Nevertheless, the pared down, almost pop art story elements don’t hide the mystery from many a viewer, I should imagine. It even ends with a Scooby Doo-like unmasking, revealing the face you absolutely know is going to be there, along with the movie equivalent of the ‘Why, if it isn’t Mr...!’exclamation in said scene. So, accidental or not, in its execution it is at least consistent and honest in its approach.

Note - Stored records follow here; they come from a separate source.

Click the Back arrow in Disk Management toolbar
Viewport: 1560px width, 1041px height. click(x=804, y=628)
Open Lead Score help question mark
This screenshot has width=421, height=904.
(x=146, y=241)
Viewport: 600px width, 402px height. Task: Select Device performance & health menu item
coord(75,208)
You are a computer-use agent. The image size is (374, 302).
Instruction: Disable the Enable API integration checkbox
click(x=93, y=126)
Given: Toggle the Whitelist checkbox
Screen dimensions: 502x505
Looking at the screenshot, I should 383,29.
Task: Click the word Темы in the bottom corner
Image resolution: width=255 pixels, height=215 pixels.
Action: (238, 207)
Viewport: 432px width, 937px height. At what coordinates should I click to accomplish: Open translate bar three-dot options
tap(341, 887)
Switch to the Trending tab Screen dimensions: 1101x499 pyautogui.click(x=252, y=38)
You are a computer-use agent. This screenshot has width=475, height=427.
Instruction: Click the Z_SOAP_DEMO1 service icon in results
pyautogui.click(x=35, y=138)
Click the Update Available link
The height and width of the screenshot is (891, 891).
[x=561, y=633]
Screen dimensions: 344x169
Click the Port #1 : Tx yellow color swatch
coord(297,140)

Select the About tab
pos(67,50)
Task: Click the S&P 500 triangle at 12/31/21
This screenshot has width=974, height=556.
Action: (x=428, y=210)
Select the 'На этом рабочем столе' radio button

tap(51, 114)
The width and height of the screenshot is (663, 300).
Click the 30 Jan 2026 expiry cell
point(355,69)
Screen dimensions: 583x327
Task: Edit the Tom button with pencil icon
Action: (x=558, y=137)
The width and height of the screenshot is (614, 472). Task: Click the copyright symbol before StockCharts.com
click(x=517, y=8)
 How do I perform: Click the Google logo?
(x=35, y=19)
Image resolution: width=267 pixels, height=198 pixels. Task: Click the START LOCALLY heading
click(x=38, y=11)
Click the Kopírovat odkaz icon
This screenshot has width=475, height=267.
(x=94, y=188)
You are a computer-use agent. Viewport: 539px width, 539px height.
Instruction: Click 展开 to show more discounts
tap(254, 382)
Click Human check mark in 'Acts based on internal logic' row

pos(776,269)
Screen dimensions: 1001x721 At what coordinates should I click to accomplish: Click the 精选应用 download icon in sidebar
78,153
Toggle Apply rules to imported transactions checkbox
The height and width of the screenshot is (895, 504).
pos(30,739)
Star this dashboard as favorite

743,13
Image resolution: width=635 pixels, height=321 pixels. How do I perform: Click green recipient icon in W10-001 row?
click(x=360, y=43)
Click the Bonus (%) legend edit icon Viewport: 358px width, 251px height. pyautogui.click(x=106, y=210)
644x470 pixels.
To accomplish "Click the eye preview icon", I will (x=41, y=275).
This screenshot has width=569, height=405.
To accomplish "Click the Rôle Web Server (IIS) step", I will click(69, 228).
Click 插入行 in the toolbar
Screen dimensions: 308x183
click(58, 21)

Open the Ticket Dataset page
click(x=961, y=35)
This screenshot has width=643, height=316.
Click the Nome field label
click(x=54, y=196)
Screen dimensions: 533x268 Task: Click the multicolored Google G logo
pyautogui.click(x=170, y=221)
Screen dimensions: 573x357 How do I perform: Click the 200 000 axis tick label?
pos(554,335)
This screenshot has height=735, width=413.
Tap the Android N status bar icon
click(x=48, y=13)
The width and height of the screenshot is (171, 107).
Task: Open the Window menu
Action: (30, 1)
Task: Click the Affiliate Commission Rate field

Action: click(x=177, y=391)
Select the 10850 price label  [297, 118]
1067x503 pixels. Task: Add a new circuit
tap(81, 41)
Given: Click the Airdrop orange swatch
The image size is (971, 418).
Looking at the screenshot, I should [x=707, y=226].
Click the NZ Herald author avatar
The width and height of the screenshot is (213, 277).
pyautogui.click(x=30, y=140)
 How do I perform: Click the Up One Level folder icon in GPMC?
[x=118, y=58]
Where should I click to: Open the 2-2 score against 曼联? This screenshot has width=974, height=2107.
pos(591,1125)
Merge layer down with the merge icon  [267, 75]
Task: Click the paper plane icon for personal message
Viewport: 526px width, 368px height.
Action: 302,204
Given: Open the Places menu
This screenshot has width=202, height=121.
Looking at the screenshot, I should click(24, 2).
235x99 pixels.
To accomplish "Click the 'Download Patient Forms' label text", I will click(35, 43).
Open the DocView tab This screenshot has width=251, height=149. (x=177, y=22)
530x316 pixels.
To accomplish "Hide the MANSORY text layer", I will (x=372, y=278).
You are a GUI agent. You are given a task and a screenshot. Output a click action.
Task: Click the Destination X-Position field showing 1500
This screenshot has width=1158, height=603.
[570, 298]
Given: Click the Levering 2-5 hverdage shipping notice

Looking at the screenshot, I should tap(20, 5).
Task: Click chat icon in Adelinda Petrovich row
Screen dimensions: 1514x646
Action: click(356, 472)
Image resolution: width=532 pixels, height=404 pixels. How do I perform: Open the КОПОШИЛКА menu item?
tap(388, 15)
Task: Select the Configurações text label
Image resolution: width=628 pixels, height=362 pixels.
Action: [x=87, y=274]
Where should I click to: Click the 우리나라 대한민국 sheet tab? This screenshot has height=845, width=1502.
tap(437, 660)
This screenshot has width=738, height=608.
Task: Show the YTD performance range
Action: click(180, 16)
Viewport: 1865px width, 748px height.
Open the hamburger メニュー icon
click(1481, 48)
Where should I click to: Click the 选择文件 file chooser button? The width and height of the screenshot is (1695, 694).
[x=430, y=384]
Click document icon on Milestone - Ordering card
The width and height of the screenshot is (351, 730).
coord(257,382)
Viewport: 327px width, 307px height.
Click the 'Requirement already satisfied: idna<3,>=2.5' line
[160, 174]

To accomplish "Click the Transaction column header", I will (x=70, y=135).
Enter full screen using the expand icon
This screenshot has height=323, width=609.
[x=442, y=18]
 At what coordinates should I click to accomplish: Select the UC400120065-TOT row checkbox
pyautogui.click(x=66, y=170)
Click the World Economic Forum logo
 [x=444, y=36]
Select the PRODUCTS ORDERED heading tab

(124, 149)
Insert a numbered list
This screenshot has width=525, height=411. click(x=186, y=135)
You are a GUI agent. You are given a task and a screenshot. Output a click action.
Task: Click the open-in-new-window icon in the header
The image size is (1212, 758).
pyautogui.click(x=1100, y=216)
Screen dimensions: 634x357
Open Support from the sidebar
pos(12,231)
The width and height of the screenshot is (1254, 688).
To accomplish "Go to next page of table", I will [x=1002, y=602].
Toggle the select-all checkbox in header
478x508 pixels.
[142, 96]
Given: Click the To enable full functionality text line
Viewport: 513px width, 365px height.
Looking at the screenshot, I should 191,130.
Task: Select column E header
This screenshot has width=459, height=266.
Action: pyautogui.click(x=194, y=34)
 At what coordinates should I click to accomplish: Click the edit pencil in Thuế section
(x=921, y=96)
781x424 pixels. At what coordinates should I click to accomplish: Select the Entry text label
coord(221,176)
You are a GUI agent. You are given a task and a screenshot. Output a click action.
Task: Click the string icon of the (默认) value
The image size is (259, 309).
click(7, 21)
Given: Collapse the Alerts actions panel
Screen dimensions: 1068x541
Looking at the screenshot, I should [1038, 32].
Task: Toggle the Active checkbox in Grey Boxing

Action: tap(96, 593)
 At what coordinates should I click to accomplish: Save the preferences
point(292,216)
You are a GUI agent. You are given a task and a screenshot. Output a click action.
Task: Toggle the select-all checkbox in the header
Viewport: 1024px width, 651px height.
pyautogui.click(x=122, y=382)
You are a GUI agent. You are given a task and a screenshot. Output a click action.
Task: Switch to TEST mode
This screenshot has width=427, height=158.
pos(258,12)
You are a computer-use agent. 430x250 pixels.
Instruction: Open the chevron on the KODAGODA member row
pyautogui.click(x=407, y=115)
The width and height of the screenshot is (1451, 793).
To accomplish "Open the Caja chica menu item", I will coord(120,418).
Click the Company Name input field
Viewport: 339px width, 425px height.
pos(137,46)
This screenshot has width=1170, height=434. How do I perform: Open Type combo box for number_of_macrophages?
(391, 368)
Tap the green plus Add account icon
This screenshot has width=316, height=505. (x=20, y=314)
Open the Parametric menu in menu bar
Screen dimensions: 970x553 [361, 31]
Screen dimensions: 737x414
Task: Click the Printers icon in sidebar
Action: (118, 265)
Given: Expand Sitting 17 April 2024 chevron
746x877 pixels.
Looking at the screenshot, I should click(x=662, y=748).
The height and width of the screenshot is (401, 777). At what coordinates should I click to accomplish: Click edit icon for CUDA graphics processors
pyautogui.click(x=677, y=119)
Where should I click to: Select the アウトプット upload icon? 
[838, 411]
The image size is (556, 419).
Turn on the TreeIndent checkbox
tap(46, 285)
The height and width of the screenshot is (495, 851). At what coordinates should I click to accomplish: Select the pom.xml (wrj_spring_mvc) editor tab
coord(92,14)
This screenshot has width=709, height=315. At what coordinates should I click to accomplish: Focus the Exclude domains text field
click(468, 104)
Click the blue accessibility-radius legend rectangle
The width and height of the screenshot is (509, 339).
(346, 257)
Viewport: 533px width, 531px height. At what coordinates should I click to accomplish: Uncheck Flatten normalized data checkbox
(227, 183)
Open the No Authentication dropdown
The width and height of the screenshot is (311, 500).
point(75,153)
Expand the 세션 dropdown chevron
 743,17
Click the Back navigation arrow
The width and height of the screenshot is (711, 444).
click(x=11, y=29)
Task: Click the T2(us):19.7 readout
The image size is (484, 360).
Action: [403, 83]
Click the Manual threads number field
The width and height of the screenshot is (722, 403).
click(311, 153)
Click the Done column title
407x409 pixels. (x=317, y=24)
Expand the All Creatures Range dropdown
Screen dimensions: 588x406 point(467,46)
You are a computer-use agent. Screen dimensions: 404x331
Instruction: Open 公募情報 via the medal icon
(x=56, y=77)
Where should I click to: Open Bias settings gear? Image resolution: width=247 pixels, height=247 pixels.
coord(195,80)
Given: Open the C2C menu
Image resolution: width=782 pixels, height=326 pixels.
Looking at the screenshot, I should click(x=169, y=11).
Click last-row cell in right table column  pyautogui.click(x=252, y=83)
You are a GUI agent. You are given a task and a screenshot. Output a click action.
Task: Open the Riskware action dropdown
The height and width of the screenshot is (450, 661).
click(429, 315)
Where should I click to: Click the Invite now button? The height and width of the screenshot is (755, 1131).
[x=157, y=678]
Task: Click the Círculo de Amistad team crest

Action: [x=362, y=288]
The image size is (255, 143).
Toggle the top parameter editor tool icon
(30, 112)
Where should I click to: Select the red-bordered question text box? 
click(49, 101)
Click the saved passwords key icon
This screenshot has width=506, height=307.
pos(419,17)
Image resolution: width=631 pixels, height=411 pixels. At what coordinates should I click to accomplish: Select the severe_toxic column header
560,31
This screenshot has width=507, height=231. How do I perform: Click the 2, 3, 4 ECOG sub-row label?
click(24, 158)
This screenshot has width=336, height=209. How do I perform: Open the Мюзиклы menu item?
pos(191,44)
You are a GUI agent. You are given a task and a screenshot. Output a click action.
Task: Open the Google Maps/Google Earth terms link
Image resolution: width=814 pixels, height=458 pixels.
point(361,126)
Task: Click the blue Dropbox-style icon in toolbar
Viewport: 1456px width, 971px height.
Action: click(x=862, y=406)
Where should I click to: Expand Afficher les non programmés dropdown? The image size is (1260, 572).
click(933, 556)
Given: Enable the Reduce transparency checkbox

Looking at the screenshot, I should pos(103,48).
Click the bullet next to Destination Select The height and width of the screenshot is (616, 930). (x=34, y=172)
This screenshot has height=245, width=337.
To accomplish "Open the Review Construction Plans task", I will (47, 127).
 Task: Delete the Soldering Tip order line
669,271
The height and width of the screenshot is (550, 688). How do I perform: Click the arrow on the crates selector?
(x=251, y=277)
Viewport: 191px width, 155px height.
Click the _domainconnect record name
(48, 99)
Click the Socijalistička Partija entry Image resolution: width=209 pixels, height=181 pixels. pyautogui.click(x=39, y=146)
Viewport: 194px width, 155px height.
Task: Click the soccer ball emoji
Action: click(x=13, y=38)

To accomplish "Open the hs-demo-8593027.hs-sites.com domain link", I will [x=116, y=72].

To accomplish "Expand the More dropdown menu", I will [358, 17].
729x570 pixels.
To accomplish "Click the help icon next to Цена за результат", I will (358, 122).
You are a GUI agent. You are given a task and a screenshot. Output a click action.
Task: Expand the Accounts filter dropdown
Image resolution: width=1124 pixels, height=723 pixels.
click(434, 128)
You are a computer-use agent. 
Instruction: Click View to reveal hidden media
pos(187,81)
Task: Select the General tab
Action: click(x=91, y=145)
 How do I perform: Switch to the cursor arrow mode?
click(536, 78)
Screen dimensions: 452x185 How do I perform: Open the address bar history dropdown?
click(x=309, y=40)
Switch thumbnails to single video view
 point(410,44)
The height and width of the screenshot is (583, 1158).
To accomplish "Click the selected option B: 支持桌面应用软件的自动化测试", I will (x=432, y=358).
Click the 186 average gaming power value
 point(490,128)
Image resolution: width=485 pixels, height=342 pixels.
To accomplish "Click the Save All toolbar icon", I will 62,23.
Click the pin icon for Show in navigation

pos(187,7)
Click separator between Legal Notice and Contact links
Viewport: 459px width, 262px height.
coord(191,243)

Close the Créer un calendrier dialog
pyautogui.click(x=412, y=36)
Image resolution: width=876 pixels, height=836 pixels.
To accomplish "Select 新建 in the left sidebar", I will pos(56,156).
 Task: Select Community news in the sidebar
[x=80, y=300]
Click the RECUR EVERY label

Although I really enjoyed the soundtrack by Franco Potenza (alas, sadly still unavailable on CD) it really got on my nerves in a couple of scenes where drops of a drug are dripped into a drink and the music renders a small musical sting as each drop is released. Honestly, this really gives the technique of Mickey Mousing a bad name... if the technique wasn’t tarnished enough through over use over the years already. And talking about those dripping drugs, when Elisabeth accidentally drops her drink and smashes it, the story is fractured enough that the lack of drugs in her system do not stop her from decoding her nightly, traumatic, pseudo-supernatural (pseudo-natural?) visitations as anything which belongs to the realm of the living. Which is strange but I suspect, by this point, the editor was just assembling what he could to make some kind of sense of the master footage.

And yeah, I’ve probably said enough but, I have to admit, I really enjoyed the ‘leave your brain at the door, you won’t need it’ sensibilities of The Doll Of Satan and I suspect die hard giallo fans will not find it unrewarding. I’d certainly watch it again and think it would be a perfect movie to put on as a midway point in an all nighter screening of films from the genre, for sure. Glad they finally issued this one.